■ **PROBLEM STATEMENT**:
Repeat exactly, and only, the lines of the entries below from the one with "The image size is (2370, 1298)." through the one with "Select the $280.559", both ends included.
────────────────────
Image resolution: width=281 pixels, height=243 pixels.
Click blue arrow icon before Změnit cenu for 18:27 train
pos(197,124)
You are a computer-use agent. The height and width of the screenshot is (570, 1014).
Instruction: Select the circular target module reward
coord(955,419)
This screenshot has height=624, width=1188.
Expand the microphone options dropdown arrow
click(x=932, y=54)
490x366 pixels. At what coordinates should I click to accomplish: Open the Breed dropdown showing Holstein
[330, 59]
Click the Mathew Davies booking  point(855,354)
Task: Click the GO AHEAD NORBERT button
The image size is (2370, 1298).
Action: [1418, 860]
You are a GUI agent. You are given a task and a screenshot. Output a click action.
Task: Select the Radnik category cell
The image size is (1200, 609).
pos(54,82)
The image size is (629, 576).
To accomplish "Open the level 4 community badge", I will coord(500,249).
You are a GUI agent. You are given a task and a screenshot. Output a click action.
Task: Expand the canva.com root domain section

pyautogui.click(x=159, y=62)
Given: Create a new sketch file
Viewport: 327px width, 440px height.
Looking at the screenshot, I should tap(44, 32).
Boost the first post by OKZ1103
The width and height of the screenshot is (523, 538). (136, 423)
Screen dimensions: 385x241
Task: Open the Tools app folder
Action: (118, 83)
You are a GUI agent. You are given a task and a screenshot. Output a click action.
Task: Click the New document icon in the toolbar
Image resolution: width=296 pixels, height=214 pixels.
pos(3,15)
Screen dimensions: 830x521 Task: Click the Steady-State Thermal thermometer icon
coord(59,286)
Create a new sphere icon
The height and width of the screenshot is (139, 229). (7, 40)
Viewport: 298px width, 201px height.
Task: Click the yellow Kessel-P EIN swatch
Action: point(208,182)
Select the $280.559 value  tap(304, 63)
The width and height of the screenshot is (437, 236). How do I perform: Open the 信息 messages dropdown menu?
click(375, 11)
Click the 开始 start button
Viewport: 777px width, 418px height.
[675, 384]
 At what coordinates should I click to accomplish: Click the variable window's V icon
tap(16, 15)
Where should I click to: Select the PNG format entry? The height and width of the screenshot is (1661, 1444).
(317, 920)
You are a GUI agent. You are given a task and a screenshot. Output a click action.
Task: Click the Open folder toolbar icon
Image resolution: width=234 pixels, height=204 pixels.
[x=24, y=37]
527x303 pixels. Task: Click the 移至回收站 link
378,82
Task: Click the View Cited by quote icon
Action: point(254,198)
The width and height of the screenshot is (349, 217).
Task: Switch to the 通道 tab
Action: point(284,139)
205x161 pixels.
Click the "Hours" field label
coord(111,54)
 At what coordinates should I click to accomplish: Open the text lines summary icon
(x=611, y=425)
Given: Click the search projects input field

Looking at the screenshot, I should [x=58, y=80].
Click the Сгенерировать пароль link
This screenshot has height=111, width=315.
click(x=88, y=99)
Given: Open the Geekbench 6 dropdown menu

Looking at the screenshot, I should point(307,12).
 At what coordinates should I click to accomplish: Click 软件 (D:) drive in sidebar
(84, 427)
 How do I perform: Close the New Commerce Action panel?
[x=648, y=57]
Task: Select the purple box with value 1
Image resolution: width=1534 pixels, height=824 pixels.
────────────────────
■ **RESPONSE AREA**:
The image size is (2370, 1298).
Action: [1418, 860]
You are a GUI agent. You are given a task and a screenshot. Output a click action.
Task: Select the Radnik category cell
The image size is (1200, 609).
pos(54,82)
The image size is (629, 576).
To accomplish "Open the level 4 community badge", I will coord(500,249).
You are a GUI agent. You are given a task and a screenshot. Output a click action.
Task: Expand the canva.com root domain section

pyautogui.click(x=159, y=62)
Given: Create a new sketch file
Viewport: 327px width, 440px height.
Looking at the screenshot, I should tap(44, 32).
Boost the first post by OKZ1103
The width and height of the screenshot is (523, 538). (136, 423)
Screen dimensions: 385x241
Task: Open the Tools app folder
Action: (118, 83)
You are a GUI agent. You are given a task and a screenshot. Output a click action.
Task: Click the New document icon in the toolbar
Image resolution: width=296 pixels, height=214 pixels.
pos(3,15)
Screen dimensions: 830x521 Task: Click the Steady-State Thermal thermometer icon
coord(59,286)
Create a new sphere icon
The height and width of the screenshot is (139, 229). (7, 40)
Viewport: 298px width, 201px height.
Task: Click the yellow Kessel-P EIN swatch
Action: point(208,182)
Select the $280.559 value  tap(304, 63)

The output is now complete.